Your assignment:
Reproduce exactly the entries from the "Add a new Smart rule" line to the end. Skip all pictures.

##### Data shown

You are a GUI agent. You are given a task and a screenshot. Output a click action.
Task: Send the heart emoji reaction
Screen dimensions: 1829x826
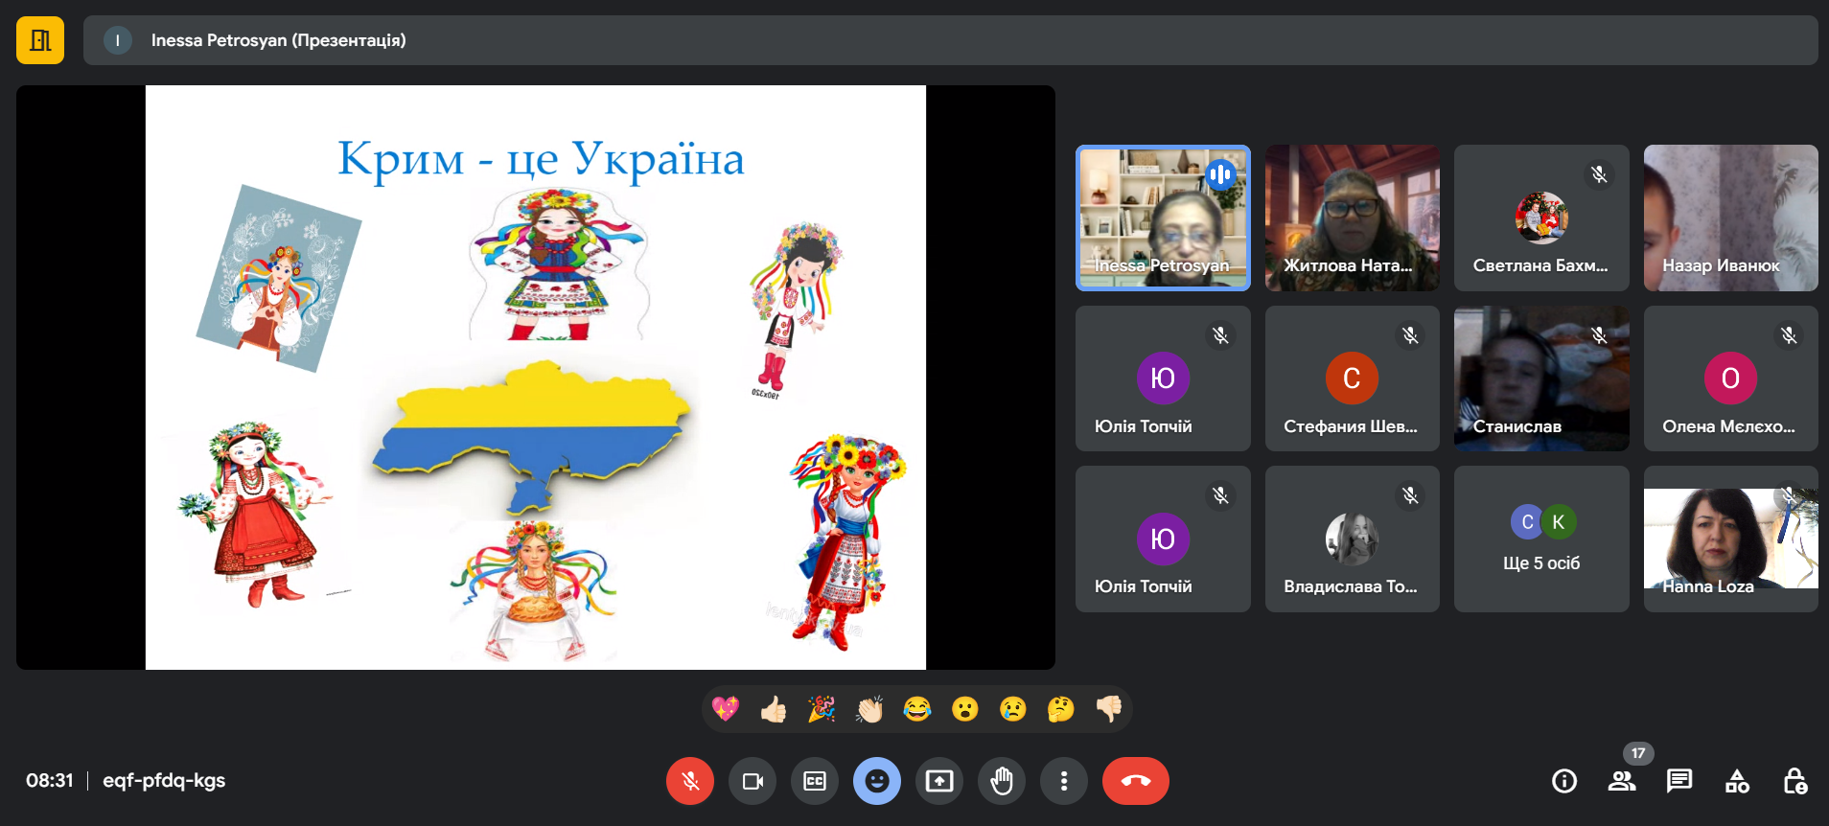[x=726, y=709]
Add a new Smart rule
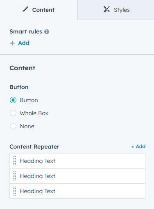Viewport: 154px width, 209px height. 20,43
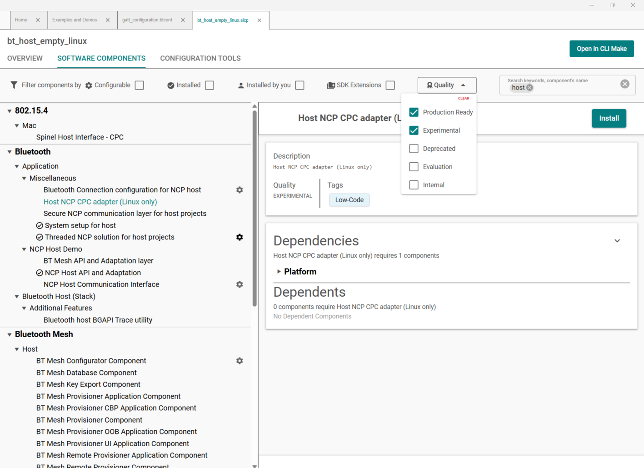The width and height of the screenshot is (644, 468).
Task: Install the Host NCP CPC adapter
Action: tap(609, 118)
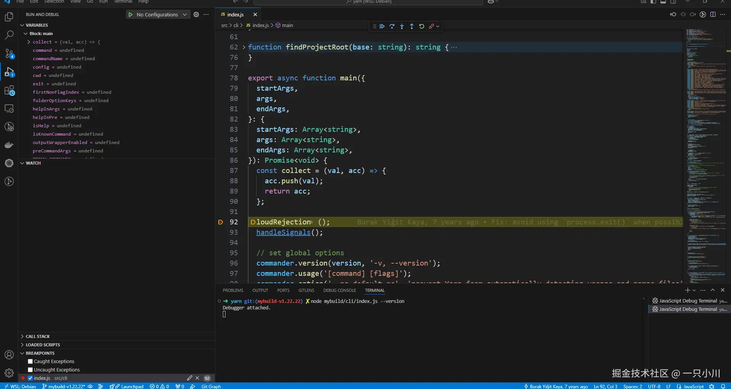Viewport: 731px width, 389px height.
Task: Click the Step Out debug arrow
Action: [x=412, y=26]
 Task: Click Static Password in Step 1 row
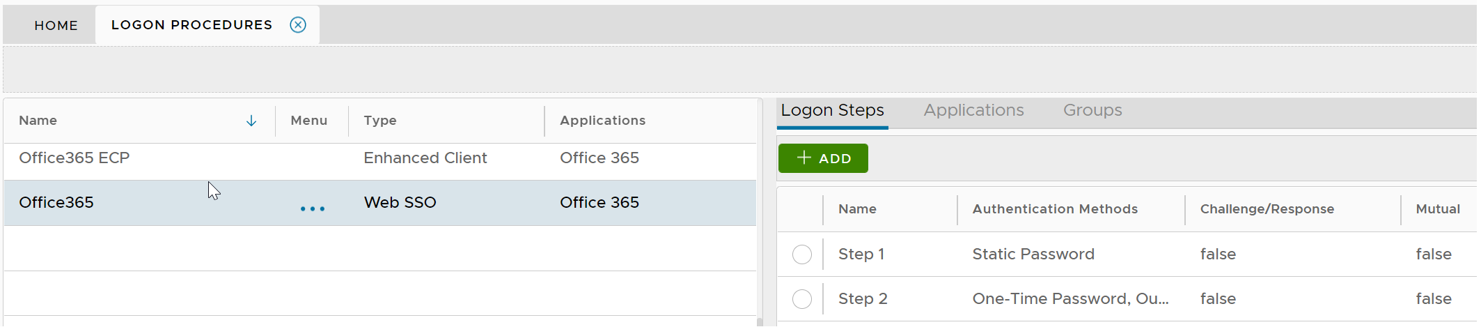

##########

Expected output:
Add a new Smart rule
Viewport: 154px width, 209px height. 20,43
The width and height of the screenshot is (644, 468).
Task: Install the Host NCP CPC adapter
Action: tap(609, 118)
Viewport: 731px width, 389px height.
Task: Click the Step Out debug arrow
Action: [x=412, y=26]
 Task: Click Static Password in Step 1 row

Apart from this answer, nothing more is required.